The fake Stingray phone masts can be purchased on the internet for a low price, meaning that many of the active London towers may not be in use by the police at all but could belong to criminals or other agencies. The deputy director of Privacy International, Eric King, has voiced his concern over the IMSI catcher masts, asking when the police will stop pretending that they don’t exist. He went on to say that the technology is being sold on the grey market to anyone who will buy them, and that the technology has been featured in “everything from The Wire to Zero Dark Thirty”. King has also said that the only information known about the masts is what the police are doing to protect people from their use by criminals, but the legal frameworks that are in place to ensure they’re properly used are unknown.
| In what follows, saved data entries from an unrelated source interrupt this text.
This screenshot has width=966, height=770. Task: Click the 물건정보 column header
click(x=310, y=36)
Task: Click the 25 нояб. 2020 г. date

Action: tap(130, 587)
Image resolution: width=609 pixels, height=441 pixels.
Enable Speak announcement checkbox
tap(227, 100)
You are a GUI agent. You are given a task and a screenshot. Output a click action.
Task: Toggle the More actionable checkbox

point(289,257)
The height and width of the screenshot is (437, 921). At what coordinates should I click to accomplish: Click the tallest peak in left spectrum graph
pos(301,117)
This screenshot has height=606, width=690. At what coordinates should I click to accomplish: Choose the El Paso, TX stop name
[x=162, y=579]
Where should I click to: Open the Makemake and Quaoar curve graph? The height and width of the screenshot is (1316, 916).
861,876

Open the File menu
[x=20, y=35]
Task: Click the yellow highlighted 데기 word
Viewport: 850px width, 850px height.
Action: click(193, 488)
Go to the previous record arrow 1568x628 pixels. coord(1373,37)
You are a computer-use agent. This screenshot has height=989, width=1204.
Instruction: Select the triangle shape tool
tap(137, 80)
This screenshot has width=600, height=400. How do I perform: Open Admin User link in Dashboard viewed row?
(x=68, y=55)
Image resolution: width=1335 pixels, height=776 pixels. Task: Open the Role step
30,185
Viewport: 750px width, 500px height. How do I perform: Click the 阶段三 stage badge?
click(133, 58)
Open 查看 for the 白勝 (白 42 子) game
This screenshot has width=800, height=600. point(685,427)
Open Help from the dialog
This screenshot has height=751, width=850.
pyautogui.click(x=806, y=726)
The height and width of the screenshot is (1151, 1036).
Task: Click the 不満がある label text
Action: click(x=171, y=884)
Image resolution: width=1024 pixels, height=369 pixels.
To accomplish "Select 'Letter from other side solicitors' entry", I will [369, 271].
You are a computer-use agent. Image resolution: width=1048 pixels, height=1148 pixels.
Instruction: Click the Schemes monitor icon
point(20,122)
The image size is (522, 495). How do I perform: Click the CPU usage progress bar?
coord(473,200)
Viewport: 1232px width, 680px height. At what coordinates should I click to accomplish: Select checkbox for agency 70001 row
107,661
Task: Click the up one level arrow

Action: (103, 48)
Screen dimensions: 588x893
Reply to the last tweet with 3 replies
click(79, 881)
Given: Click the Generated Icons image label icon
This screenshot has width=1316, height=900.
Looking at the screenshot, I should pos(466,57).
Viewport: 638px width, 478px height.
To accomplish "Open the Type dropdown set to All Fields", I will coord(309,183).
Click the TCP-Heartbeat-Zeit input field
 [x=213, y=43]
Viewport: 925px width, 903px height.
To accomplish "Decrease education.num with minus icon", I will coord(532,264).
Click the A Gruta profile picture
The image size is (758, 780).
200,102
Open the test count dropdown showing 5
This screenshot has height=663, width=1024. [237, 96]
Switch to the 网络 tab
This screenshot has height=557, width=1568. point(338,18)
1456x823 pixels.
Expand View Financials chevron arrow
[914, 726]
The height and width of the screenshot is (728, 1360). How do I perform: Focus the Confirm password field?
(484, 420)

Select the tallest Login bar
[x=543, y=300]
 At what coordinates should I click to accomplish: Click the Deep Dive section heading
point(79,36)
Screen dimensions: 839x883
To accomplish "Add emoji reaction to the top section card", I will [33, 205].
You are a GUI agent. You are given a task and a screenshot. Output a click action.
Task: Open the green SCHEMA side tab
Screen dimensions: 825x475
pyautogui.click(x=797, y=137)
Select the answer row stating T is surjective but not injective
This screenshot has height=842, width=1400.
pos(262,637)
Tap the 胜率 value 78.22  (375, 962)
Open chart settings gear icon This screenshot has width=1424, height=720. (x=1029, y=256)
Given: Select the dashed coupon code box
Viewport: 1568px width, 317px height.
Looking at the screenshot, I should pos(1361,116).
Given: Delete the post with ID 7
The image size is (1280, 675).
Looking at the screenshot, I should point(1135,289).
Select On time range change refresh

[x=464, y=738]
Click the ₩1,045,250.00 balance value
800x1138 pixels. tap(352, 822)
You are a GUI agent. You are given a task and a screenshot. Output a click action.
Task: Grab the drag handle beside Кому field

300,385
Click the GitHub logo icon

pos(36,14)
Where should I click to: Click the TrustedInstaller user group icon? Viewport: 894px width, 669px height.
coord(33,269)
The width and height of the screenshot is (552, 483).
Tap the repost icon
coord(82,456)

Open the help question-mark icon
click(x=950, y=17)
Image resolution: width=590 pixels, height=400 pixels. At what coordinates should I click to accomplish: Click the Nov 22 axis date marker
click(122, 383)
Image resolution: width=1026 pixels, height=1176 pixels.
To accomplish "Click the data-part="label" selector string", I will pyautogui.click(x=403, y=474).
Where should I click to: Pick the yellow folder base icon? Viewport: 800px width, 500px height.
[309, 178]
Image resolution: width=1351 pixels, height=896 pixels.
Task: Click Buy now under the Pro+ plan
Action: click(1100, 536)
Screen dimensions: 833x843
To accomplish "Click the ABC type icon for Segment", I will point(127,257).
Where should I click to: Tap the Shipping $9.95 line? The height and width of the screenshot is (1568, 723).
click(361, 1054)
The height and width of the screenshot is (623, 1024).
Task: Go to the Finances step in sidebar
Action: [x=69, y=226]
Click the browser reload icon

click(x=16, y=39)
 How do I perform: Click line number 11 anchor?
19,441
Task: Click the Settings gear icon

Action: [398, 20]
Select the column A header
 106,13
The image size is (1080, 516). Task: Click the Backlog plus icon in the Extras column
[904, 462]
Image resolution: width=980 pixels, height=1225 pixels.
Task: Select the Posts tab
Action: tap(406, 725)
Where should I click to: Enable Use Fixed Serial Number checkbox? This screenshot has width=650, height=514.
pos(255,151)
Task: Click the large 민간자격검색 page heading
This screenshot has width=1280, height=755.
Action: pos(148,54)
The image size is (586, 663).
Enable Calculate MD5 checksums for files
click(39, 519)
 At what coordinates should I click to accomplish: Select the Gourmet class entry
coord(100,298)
The masts were first found and located by Sky News, which used technology created by a German security company called GMSK Cryptophone. Sky used the technology for three weeks and was able to locate more than 20 fake phone masts which were in use. Cryptophone CEO Bjoern Rupp has said that the ‘abnormal’ events encountered by Sky News were strong indicators that IMSI catchers were present in multiple locations.
IMSI catcher towers can now be bought over the internet for around £1000 each and this low cost means that it may not be the police that are using the masts at all but possibly criminals, foreign governments or even independent companies. Because of this, their use may not be being overseen and the purpose of their use as it stands currently is unclear. Tim Johnstone, surveillance lawyer at Brick Court Chambers, told Sky News “there are a whole suite of commissioners that oversee communications” but we don’t know the basis that’s being relied on in their use.
While there are concerns over the use of data belonging to normal citizens if the masts are being used by the Met, it is hoped that they do belong to the police as the other option is possibly unregulated use of the towers by criminal enterprises, foreign spying governments or even companies using them for their own purpose.